> [What you are asked to do]
Can you lay out the records starting at the line containing "Viewport: 703px width, 1126px" and ending at the line containing "[x=613, y=18]" as a Markdown table with the columns Index and Text, skipping blank lines and leaving out the pictures?

> [Data shown]
——————

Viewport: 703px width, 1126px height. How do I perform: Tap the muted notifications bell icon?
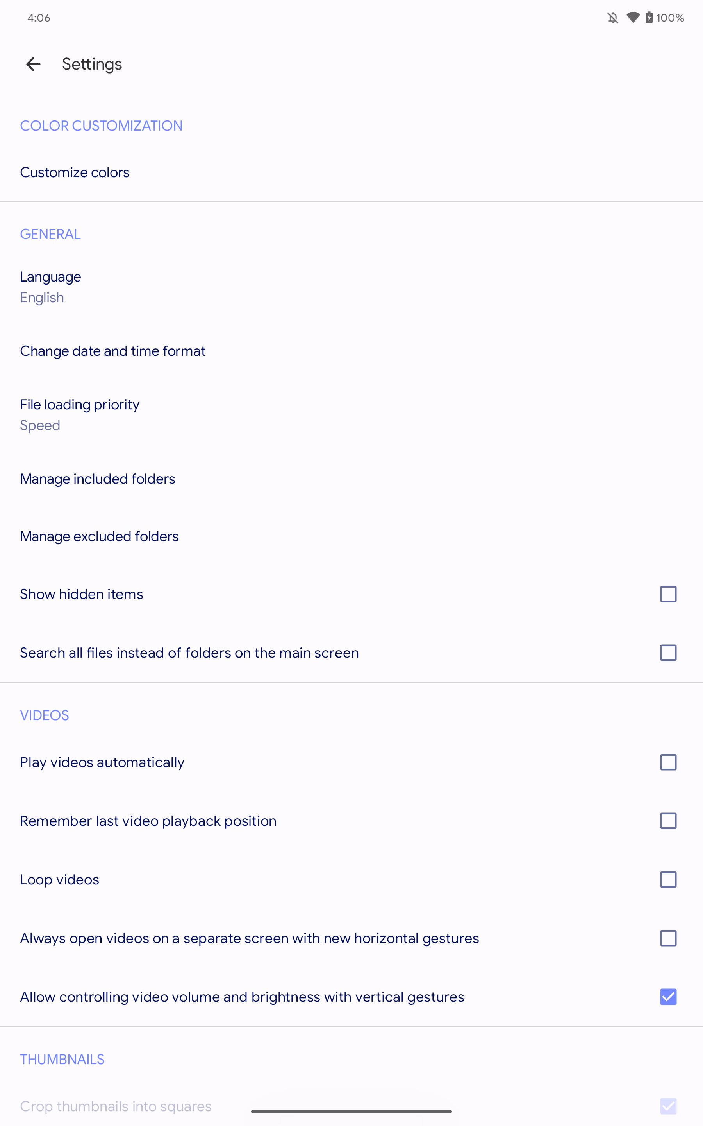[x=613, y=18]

——————

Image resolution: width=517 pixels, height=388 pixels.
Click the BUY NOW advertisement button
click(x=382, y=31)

——————

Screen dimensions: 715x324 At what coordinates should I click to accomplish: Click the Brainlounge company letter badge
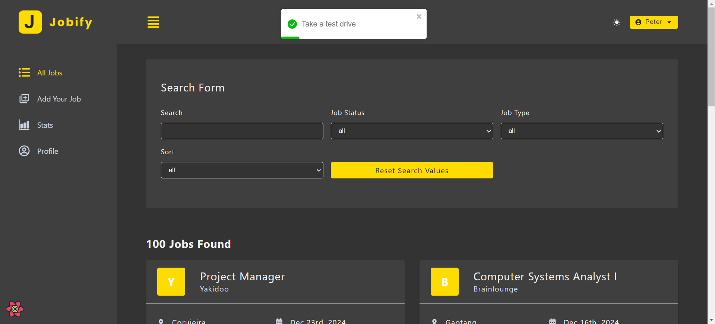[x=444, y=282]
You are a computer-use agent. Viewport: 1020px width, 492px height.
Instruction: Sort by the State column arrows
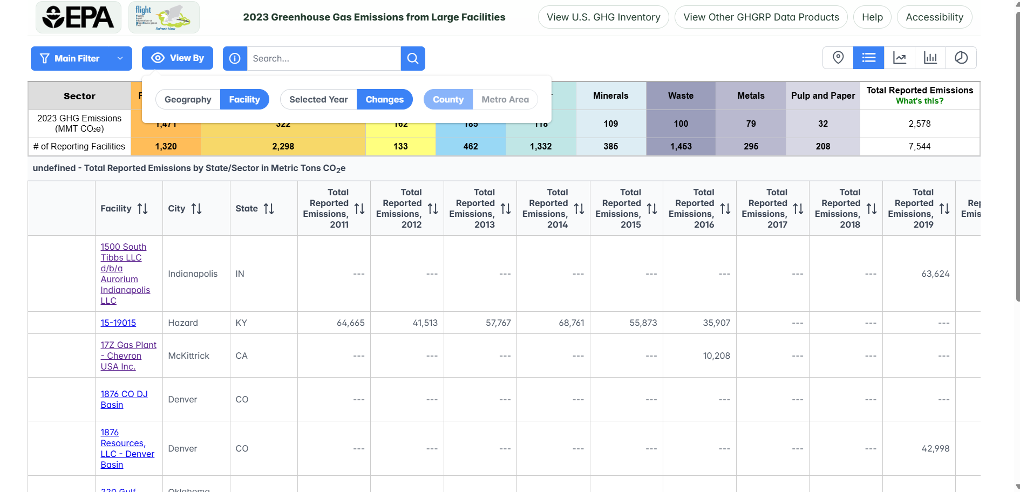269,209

——————

> [Task result]
| Index | Text |
|---|---|
| 1 | Viewport: 703px width, 1126px height. How do I perform: Tap the muted notifications bell icon? |
| 2 | [x=613, y=18] |